And I don't mean the Indian from that country in Asia. His skin was a smooth russet, had long thick eye lashes, and eyes that could only be described as onyx.
He was absolutely stunning. Not more than my Edward, that wasn't humanly possible. And I wasn't attracted to this person. His eyes met mine, instantly grinning and he apologized quickly. "I'm so sorry! Are you all right, miss…?"
"I'm all right, thank you…."
"Um, I, er, I'm kind of running away from paparazzi right now but what's your name and where can I contact you?"

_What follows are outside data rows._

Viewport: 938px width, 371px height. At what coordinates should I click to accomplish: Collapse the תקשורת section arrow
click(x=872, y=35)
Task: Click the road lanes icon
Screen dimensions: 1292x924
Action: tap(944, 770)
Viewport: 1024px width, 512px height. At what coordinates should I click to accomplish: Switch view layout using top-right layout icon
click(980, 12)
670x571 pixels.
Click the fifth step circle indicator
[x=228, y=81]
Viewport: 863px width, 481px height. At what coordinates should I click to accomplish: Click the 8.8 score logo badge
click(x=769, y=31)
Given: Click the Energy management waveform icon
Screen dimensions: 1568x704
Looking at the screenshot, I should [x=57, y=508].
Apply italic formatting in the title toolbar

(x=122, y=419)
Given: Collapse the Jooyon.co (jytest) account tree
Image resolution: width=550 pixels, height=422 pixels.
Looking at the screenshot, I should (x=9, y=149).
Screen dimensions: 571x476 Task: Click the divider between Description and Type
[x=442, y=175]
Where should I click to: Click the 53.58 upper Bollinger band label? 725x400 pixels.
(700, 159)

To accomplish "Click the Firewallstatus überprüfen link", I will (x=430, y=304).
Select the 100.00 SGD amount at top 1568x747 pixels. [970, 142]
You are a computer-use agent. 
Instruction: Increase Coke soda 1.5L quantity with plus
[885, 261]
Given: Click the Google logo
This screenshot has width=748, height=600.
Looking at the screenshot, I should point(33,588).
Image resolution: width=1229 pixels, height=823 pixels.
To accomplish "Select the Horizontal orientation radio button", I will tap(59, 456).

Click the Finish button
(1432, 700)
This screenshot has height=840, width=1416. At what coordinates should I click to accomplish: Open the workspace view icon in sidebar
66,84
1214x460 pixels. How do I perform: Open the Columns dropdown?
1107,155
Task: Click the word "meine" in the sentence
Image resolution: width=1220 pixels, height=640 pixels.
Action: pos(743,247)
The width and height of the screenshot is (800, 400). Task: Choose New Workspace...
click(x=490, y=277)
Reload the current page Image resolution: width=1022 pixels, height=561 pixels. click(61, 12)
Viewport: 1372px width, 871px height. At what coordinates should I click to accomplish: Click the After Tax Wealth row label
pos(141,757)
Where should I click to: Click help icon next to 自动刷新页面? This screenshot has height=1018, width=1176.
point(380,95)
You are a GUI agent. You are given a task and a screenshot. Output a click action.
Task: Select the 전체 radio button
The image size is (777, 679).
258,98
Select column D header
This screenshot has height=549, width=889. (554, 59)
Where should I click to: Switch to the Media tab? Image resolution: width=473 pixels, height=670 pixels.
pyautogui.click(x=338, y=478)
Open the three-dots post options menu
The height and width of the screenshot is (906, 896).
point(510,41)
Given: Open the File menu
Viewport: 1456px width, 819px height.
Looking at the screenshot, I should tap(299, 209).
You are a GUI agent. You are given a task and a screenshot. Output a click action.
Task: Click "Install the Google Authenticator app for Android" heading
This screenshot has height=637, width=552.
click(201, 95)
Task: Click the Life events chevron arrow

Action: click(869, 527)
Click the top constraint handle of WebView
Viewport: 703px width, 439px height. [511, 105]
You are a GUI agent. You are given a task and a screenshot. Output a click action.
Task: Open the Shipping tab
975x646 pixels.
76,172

"Uh.." I looked at Alice then back to him. "I'm Bella? Er… Forks… high school," telling him that; I wasn't planning on giving my number out to anyone.
"Cool, I'm Jacob." He smiled a toothy grin. "Oh crap! I gotta go! See you!"
He ran away, as a horde of people who… er, had cameras slung on their necks, arrived.
"Where did he go?!"
"What happened?!"
"DAMMIT MISSED HIM AGAIN!"
Weird paparazzi people are weird.
Recognition hit Alice after Jacob had left. "BELLA THAT WAS JACOB BLACK!"
"So?" I asked. I wasn't one for famous people - or much more, movies - so I never really knew about actors.
"HE'S FREAKING BEEN CALLED THE AMERICAN JAMES BOND, YOU DUMMY!"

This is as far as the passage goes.